Gilles Farcet : Je voudrais revenir sur l’aspect poétique de vos livres. Certaines des expressions scientifiques que vous employez sont en effet très poétiques : vous parlez de « grand ailleurs », de « hasard bridé », de la « transparence de l’univers »… Le charme de vos livres n’opère-t-il pas particulièrement lorsque le lecteur non initié, comme moi, cesse de comprendre sur le plan du signifié et se laisse mettre en orbite par les mots, porter par le signifiant ?

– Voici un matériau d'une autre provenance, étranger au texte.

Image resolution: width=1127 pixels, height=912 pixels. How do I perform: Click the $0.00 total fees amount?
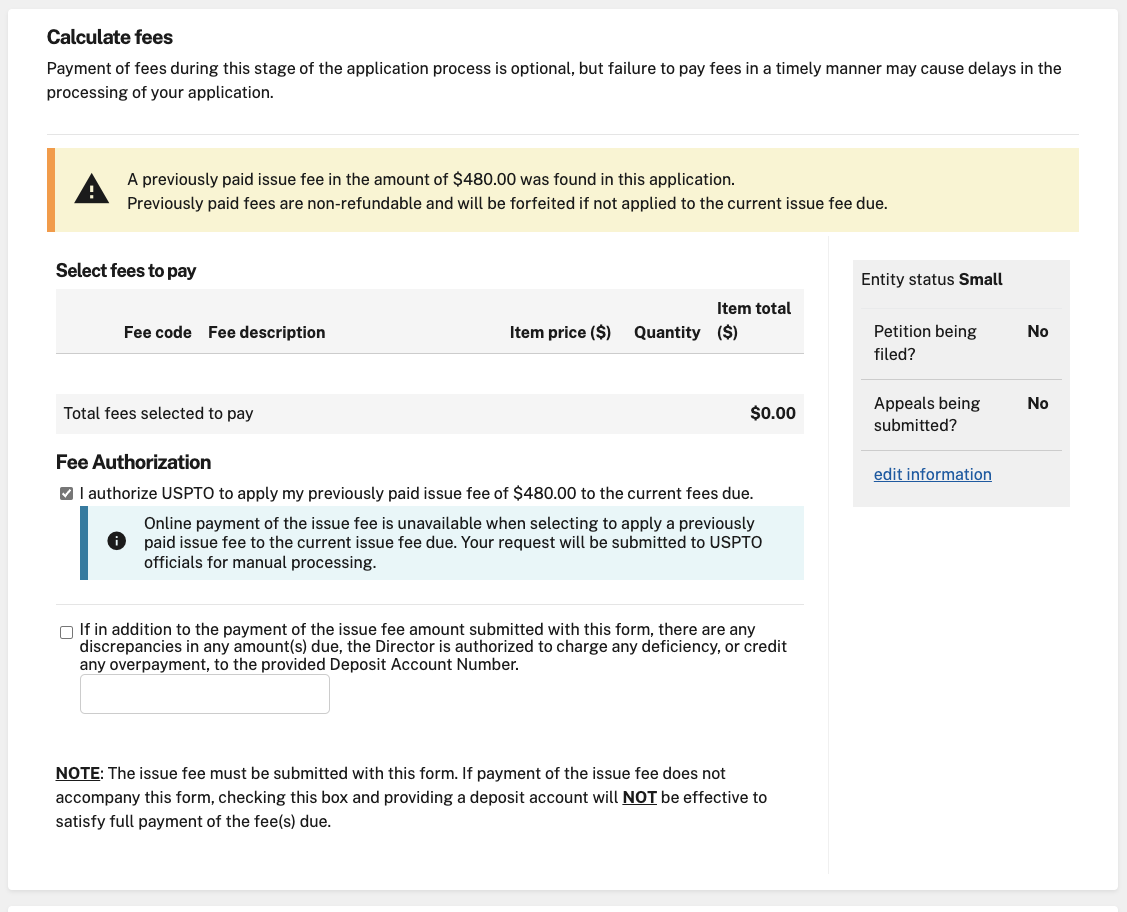pyautogui.click(x=772, y=413)
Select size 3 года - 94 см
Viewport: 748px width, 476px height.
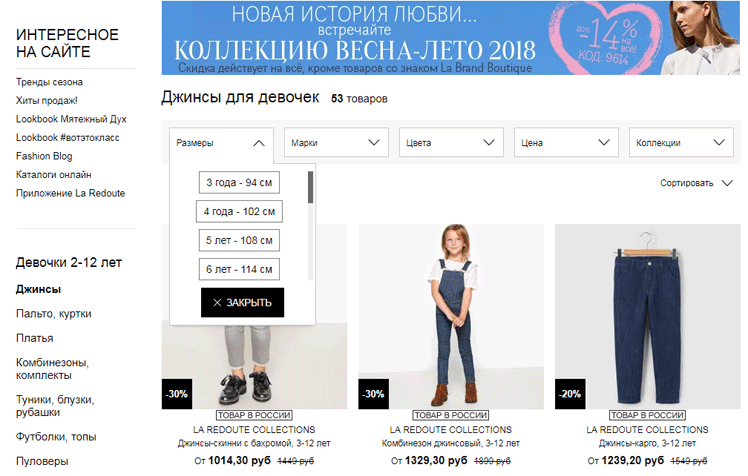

Hubert Reeves : Je ne serais pas tout à fait d’accord avec vous pour dire qu’il ne comprend plus, car il y a une compréhension qui vient de l’image des mots elle-même. Si la poésie est inutile sur le plan analytique, elle se révèle par contre extrêmement utile sur le plan synthétique ; le choc des images peut être très efficace pour donner une image d’ensemble d’une réalité, même scientifique. Par exemple, j’ai longtemps cherché le titre de Patience dans l’azur. Je trouvais des choses comme L’évolution cosmique, L’histoire de l’univers… Et je me disait : « Non, ça ne rend pas tout ce qui est contenu dans un tel sujet ». Il fallait un titre synthétique, contenant de multiples résonances ; je voulais quelque chose qui parle du temps, du ciel, qui décrive une sorte de gestation, de croissance, etc. Et lorsque je me suis souvenu de ces vers de Valéry, ils m’ont paru beaucoup plus efficaces pour une compréhension d’ensemble que n’importe quel autre titre.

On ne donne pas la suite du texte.